The Final Judgment in this Case was Based on the Statute of Limitations
In addition to the procedural failures already outlined, Hobbs has not shown that, if the judgment were reopened, he could prevail against the statute of limitations defense that was the basis of the Court's judgment.
Federal Rule of Civil Procedure 11In addition to accusing Attorney Jaite of fraud, Hobbs has accused the undersigned of "clearly conspiring" with the Prosecutor and the Ohio Attorney General in this case. In this time when public discourse is being corrupted by extreme language on all sides, the Court is obliged to remind Mr. Hobbs of the provisions of Fed. R. Civ. P. 11, which read:
(b) By presenting to the court (whether by signing, filing, submitting, or later advocating) a pleading, written motion, or other paper, an attorney or unrepresented party is certifying that to the best of the person's knowledge, information, and belief, formed after an inquiry reasonable under the circumstances:
(1) it is not being presented for any improper purpose, such as to harass or to cause unnecessary delay or needless increase in the cost of litigation;
(2) the claims, defenses, and other legal contentions therein are warranted by existing law or by a nonfrivolous argument for the extension, modification, or reversal of existing law or the establishment of new law;
(3) the allegations and other factual contentions have evidentiary support or, if specifically so identified, are likely to have evidentiary support after a reasonable opportunity for further investigation or discovery; and
(4) the denials of factual contentions are warranted on the evidence or, if specifically so identified, are reasonably based on a lack of information or belief.

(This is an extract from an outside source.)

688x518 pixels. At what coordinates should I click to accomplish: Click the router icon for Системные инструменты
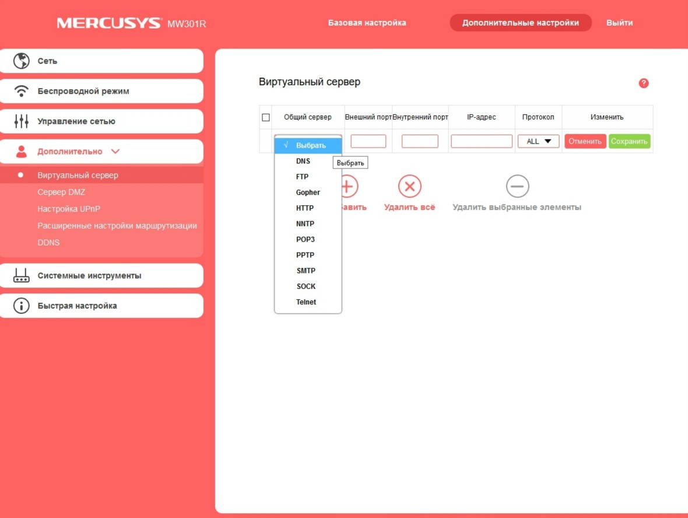pos(22,275)
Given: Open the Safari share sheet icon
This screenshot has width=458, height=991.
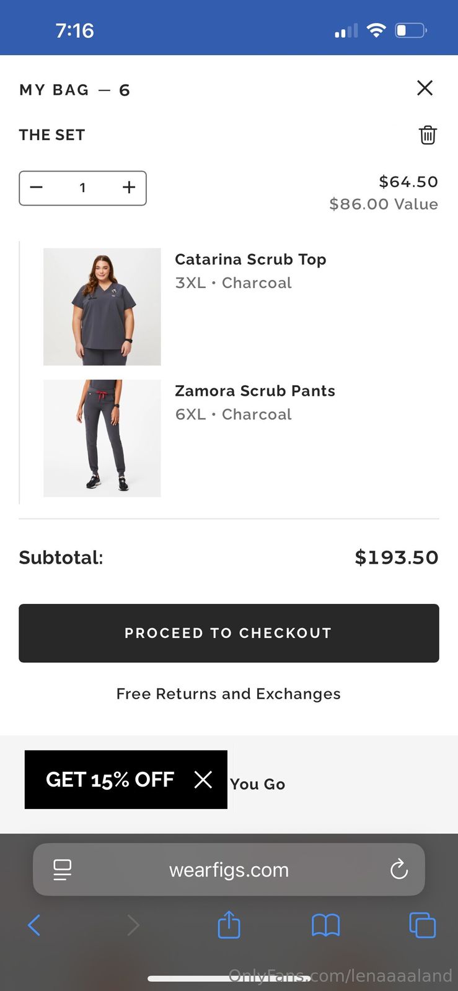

There is no evidentiary support for the contention that the Magistrate Judge has conspired with anyone regarding this case because there has been no conspiring. If Mr. Hobbs persists in violating Rule 11 by making baseless allegations against the Court, he will be subject to sanctions for that misconduct. September 19, 2018.
s/ Michael R. Merz
United States Magistrate Judge
NOTICE REGARDING OBJECTIONS
Pursuant to Fed. R. Civ. P. 72(b), any party may serve and file specific, written objections to the proposed findings and recommendations within fourteen days after being served with this Report and Recommendations. Pursuant to Fed. R. Civ. P. 6(d), this period is extended to seventeen days because this Report is being served by mail. .Such objections shall specify the portions of the Report objected to and shall be accompanied by a memorandum of law in support of the objections. A party may respond to another party's objections within fourteen days after being served with a copy thereof. Failure to make objections in accordance with this procedure may forfeit rights on appeal. See United States v. Walters, 638 F.2d 947, 949-50 (6th Cir. 1981); Thomas v. Arn, 474 U.S. 140, 153-55 (1985).